If the claimant has one of, or the medical equivalent of, these impairments, then the claimant is
per se disabled without consideration of the claimant’s age, education, or work history. Id.
Fourth, the impairment must prevent the claimant from doing past relevant work. 20
C.F.R. §§ 416.920(f), 404.1520(f). The burden rests with the claimant at this fourth step to
establish his or her RFC. Steed v. Astrue, 524 F.3d 872, 874 n.3 (8th Cir. 2008) (“Through step
four of this analysis, the claimant has the burden of showing that she is disabled.”). The ALJ
will review a claimant’s RFC and the physical and mental demands of the work the claimant has
done in the past. 20 C.F.R. § 404.1520(f).

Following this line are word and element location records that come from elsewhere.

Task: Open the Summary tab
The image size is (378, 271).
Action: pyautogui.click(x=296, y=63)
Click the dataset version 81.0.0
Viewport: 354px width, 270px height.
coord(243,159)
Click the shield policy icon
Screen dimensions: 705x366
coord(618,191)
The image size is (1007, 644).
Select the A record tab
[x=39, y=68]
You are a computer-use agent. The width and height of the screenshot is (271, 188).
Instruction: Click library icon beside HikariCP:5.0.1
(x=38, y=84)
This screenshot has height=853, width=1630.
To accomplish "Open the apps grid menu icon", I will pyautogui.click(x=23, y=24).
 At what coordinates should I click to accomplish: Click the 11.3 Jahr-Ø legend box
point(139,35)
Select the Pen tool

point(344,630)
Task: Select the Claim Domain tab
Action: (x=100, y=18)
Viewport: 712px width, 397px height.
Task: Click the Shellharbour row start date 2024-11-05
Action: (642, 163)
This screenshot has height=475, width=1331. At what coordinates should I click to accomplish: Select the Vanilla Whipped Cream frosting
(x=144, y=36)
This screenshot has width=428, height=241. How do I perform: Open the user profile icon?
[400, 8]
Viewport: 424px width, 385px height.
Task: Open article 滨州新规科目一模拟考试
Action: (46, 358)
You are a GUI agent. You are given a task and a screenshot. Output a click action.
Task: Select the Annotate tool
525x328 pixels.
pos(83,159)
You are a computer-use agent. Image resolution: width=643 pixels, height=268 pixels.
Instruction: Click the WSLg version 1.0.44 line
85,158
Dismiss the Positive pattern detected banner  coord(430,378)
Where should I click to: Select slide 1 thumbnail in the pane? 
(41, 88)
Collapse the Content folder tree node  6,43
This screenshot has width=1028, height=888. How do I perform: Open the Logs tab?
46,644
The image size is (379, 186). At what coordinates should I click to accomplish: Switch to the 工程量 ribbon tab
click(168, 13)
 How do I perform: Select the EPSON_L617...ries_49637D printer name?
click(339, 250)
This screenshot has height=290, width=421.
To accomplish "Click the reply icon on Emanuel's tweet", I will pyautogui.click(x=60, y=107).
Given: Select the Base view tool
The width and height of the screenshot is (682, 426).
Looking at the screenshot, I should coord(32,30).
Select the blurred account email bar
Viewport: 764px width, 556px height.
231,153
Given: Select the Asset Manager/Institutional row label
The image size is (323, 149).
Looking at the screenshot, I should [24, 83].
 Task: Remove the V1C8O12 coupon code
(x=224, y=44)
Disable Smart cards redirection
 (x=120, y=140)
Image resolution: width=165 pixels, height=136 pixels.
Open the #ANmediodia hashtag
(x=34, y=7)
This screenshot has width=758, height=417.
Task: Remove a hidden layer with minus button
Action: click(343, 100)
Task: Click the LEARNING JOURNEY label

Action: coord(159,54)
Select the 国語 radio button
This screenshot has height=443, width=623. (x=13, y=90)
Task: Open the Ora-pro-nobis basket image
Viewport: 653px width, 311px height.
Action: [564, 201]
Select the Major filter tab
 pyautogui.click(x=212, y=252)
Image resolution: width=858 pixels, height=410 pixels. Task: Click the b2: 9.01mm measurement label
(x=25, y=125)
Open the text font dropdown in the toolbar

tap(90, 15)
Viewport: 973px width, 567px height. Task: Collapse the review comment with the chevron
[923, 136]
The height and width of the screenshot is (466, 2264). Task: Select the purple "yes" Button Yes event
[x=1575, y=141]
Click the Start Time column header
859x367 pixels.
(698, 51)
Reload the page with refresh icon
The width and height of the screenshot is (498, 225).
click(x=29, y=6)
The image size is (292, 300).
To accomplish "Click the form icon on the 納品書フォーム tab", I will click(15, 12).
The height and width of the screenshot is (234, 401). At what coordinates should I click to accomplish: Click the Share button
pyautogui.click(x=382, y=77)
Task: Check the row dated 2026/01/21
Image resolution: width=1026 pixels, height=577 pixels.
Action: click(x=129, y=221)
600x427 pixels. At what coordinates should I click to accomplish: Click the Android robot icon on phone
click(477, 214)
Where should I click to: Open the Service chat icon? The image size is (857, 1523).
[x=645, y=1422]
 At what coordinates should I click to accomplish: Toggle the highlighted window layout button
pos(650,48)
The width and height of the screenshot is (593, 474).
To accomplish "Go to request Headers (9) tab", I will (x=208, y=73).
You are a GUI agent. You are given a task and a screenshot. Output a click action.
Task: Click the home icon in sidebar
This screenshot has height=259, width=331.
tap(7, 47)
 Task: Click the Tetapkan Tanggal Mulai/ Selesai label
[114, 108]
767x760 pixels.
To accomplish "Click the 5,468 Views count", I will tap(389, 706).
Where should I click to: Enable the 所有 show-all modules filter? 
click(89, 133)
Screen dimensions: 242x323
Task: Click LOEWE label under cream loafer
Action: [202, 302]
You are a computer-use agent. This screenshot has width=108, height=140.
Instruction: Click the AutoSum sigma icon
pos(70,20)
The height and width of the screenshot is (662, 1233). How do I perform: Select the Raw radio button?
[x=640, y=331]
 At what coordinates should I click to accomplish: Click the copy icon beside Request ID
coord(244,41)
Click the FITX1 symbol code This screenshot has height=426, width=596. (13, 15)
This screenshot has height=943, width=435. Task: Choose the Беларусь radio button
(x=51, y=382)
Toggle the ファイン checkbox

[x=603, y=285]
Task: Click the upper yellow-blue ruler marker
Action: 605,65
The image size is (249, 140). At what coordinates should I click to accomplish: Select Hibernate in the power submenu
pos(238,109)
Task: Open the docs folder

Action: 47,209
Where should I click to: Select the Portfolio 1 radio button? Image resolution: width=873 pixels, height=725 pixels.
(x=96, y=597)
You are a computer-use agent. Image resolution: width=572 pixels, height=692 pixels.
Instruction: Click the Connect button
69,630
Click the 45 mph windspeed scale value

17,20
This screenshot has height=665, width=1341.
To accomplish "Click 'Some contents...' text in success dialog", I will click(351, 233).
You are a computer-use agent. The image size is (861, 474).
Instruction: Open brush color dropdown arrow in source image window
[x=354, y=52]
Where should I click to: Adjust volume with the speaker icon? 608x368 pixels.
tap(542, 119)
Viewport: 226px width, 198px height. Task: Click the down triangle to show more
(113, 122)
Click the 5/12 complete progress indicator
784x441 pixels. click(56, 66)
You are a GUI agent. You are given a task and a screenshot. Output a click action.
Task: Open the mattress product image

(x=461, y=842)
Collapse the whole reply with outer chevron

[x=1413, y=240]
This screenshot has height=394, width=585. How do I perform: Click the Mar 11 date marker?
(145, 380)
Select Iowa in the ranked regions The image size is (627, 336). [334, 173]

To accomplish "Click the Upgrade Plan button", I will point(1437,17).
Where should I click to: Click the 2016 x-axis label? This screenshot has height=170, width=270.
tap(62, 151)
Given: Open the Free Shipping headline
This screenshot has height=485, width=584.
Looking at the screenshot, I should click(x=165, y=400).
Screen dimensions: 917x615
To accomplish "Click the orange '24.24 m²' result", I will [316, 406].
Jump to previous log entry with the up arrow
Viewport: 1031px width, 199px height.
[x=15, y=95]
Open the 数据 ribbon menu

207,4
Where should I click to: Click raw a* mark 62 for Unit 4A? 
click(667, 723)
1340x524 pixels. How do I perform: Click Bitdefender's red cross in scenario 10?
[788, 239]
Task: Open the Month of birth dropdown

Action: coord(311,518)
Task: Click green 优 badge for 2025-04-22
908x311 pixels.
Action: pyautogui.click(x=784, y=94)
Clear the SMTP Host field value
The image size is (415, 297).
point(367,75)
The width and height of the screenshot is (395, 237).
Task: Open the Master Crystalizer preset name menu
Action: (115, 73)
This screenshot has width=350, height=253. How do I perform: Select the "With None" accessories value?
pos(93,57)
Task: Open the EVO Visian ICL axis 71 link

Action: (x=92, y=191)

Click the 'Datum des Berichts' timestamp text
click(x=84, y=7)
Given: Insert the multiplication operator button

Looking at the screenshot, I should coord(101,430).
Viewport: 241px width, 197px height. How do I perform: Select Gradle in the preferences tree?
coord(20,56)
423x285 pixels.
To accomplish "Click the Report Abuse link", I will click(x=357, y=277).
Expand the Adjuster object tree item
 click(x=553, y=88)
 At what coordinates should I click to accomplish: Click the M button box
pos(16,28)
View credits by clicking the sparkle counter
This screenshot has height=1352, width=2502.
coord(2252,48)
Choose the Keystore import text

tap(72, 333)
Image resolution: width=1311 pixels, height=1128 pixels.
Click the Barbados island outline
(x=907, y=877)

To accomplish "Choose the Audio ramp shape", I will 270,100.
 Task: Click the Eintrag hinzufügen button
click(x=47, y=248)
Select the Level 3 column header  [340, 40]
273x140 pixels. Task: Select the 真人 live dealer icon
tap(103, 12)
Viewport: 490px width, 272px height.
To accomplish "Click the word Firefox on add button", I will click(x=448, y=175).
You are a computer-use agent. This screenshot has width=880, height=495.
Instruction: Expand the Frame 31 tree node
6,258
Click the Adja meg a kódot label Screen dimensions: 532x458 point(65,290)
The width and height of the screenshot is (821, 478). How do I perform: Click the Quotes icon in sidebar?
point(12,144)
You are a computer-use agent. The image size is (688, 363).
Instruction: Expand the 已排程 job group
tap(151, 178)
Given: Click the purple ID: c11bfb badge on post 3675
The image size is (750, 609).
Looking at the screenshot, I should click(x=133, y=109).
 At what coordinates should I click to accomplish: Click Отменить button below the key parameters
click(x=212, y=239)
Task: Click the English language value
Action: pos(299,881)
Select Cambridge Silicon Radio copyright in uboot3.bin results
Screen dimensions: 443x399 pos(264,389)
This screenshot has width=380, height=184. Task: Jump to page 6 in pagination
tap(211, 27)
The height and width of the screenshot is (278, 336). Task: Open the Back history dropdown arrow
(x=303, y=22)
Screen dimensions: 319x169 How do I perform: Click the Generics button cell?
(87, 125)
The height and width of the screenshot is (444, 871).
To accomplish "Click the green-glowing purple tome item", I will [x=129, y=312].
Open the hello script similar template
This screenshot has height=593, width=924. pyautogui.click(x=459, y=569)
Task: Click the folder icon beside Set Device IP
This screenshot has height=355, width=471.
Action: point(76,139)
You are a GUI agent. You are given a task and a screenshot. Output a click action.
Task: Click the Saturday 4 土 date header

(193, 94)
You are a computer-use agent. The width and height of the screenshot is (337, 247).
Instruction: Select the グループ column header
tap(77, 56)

Fifth, the severe impairment must prevent the claimant from doing any other work. 20
C.F.R. §§ 416.920(g), 404.1520(g). At this fifth step of the sequential analysis, the
Commissioner has the burden of production to show evidence of other jobs in the national
economy that can be performed by a person with the claimant’s RFC. Steed, 524 F.3d at 874
n.3. If the claimant meets these standards, the ALJ will find the claimant to be disabled. “The
ultimate burden of persuasion to prove disability, however, remains with the claimant.” Young v.
Apfel, 221 F.3d 1065, 1069 n.5 (8th Cir. 2000). See also Harris v. Barnhart, 356 F.3d 926, 931
n.2 (8th Cir. 2004) (citing 68 Fed. Reg. 51153, 51155 (Aug. 26, 2003)); Stormo v. Barnhart, 377
F.3d 801, 806 (8th Cir. 2004) (“The burden of persuasion to prove disability and to demonstrate
RFC remains on the claimant, even when the burden of production shifts to the Commissioner at
step five.”). Even if a court finds that there is a preponderance of the evidence against the ALJ’s
decision, the decision must be affirmed if it is supported by substantial evidence. Clark v.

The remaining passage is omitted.